I have been successful with getting a repeater down into the 440 MHz amateur band, and just got it installed a few days ago.
These repeaters are nice in that they are self-contained and have most of the functions you need on 440 MHz amateur repeater, and will accept external controllers. I started with 2 I picked up cheap at a Hamfest (the original RRX-450 is wideband only, so it is fine for Amateur use. The current RRX-452 is narrowband. Many of the RRX-450s were surplus when public safety/commercial users were forced narrowband.)
Issues:
1) The transmitters seem to go into the 440 MHz band without too much difficulty. Note that you need to activate the PTT via a local mic to tune the VCO to 4V, and it is the one changing of the 3 voltages when you diddle you need to worry about.

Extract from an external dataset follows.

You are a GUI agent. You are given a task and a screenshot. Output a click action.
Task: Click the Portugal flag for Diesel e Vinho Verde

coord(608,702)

2) The receiver VCOs are more touchy - I was able to get 1 of 2 I had into the 440 MHz band. The other simply would not ever lock up, in fact, I could not get the VCO to lock much below 460 MHz. Not certain if there was a build where there were separate receivers for different UHF sub-bands. I did have the advantage that the input frequency for the repeater I was building was in the 449 MHz range, so not too far out of the manufacturer's specs. There are no frequency-dependent parts I could find on the schematic, but I suspect an RF engineer could identify parts that might aid in tuning outside the specified band.
3) For the receiver where the VCO did lock, I could never quite get the VCO all the way to 4V, it seems to work just fine at about 3V.

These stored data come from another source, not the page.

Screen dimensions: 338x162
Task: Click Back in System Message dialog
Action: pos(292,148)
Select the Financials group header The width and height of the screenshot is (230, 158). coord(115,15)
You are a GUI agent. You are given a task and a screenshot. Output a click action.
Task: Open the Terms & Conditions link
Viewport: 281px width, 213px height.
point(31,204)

4) The built-in duplexer (4-cavity notch type) was not designed to go below 450 MHz. With longer screws (I replaced the provided 1" screws with 1.25" screws), I could get an adequate notch (about 70 dB) on the 449 MHz receive side, but not enough notch on the 444 MHz transmit side to be effective (could only get about 45 dB). I ended up just removing the internal duplexer, building a set of cables, and using an external set of pre-owned commercial cans, which works great.

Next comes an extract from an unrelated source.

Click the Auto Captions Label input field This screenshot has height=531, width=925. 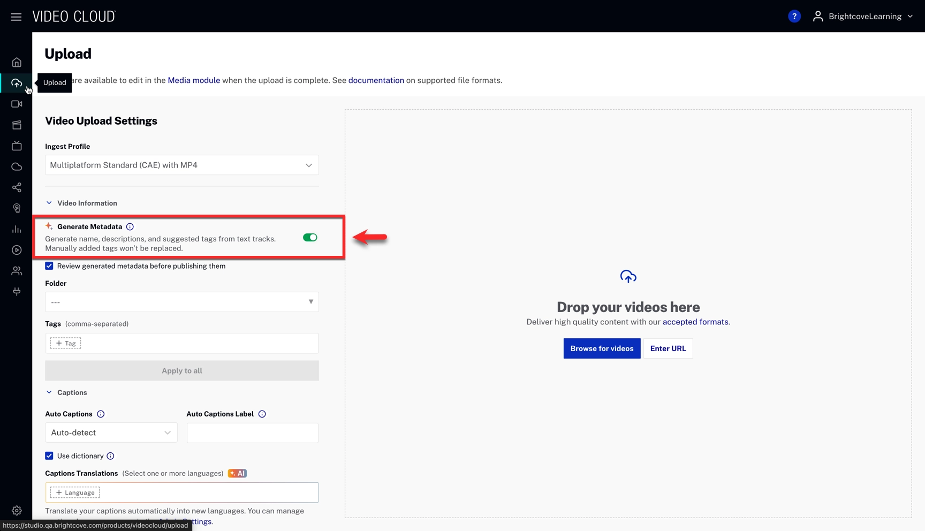click(252, 433)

5) The nominal output power of the RRX-450 is 8 Watts (Ritron's market is low-power single-site systems for malls, golf courses, and industrial sites). While this might fall short for system intended to cover a large metropolitan area, it is enough for a small to medium sized town, or even farther if you have an elevated site. If most users are on portables, this should be fine. Keep in mind that 8 Watts into a 9 dB gain antenna means you have an ERP of 64 Watts, which is respectable. Recall, however, that such a gain antenna may have coverage holes "under" the pattern of the antenna.
6) One of the repeaters came with a 30 Watt amplifier. At least on 444 MHz this proved very difficult to keep properly tuned and after a few days would drift off its ideal tuning and become a current hog, source of broadband noise, and not reliably increase the on-frequency transmit power. Taking the amplifier out of the repeater resulted in significantly better performance on both transmit and receive and far less power draw.
7) The built-in CW-IDer will not transmit the "/" required for the CW ID of amateur repeaters. This is especially frustrating, since the "/" is listed as an available character in the Ritron programming software; I contacted Ritron to ask and they confirmed that this is an error and the "/" is not supported. Thus, a simple ID-er or repeater controller would be needed to have a legal amateur repeater.
So, the overall answer is that the RRX-450 can be moved into the amateur band, but pick up a few if you can so you will have enough transmit and receive modules that you will have a few that will actually tune into the 440 band.